All images are author's unless otherwise noted
After class I jumped on the train and finally got off at a stop that had been interesting me for quite some time, Gleisdreieck. The park by the same name is right next to the train stop and indeed it's the park, not the stop, that had been on my list. But the proximity to a train stop is not to be overstated. Indeed the park's history has a lot to do with that proximity.
The park, whose name means "rail triangle", was formed by a triangle of rail lines in the 1800s. The Dresdner Bahnhof, Anhalter Bahnhof, and Potsdam Bahnhof all were in the direct vicinity of the land. The land was not, though, yet a park. Indeed after the second world war it became a waste land, a home only for unwanted items. Natural elements fought back, however, and a small urban oasis was beginning to form. The Berlin Wall nearby made for an even less desirable land plot and aided the vegetation's mighty attempt at reclaiming the land.
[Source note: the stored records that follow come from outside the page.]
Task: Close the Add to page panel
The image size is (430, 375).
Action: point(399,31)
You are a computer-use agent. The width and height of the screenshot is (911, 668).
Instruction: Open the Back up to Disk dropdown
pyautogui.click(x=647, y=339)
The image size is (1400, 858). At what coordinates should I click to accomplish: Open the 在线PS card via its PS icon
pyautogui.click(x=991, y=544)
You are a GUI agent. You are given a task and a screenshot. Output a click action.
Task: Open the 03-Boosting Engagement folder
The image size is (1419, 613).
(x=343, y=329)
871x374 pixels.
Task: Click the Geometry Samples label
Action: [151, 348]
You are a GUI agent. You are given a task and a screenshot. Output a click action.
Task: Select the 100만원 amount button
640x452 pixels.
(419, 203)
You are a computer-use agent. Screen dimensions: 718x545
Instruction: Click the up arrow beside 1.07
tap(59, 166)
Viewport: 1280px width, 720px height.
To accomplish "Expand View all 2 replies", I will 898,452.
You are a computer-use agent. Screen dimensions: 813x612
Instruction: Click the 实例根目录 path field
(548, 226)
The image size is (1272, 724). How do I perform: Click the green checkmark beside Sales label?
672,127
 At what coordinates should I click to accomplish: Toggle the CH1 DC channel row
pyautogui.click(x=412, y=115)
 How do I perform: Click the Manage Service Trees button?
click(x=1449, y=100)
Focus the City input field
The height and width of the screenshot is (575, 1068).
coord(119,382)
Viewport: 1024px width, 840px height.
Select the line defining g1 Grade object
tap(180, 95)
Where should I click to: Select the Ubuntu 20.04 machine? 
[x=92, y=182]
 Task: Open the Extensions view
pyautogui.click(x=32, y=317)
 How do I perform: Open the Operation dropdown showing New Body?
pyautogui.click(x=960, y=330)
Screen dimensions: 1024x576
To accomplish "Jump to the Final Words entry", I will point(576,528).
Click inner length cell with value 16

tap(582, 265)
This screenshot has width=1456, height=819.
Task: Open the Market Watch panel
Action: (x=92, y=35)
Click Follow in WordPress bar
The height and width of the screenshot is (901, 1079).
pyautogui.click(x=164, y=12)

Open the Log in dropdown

In 2006 the city of Berlin proposed turning Gleisdreieck into a park, a way to connect Potsdamer Platz (read about its own sustainability characteristics) and the neighborhoods of Kreuzberg and Schöneberg. A large effort got underway to remove toxic elements from the ground along with waste, plant new vegetation, add a footpath, and build important park features. In 2011 the park opened and in the following year won European Prize for Urban Public Space.
Today, Gleisdreieck supports skate parks, basketball courts, bike and jogging paths, a cafe, a minimalist playground that itself promotes sustainability through its low material use, dance stages, a public gardening project, and large open spaces for reading, relaxing, and just hanging out. Moreover, the plethora of train connections that once doomed the park now make it incredibly accessible. As I walked through the park, I saw people doing everything from playing basketball to listening to music to reading books to eating ice cream to biking to playing with happy dogs to napping. Everyone from adults leaving work to students leaving school enjoyed the park in their own ways.
The process of reclamation undergone at Gleisdreieck makes for quite a sustainable space. Moreover, its ability to speak to so many different types of people and offer such a plethora of activities in one way makes for a practical urban space. This combination of practical and sustainable, diverse and singular, deep history and rich future, helps the space make urban nature part of the daily experience.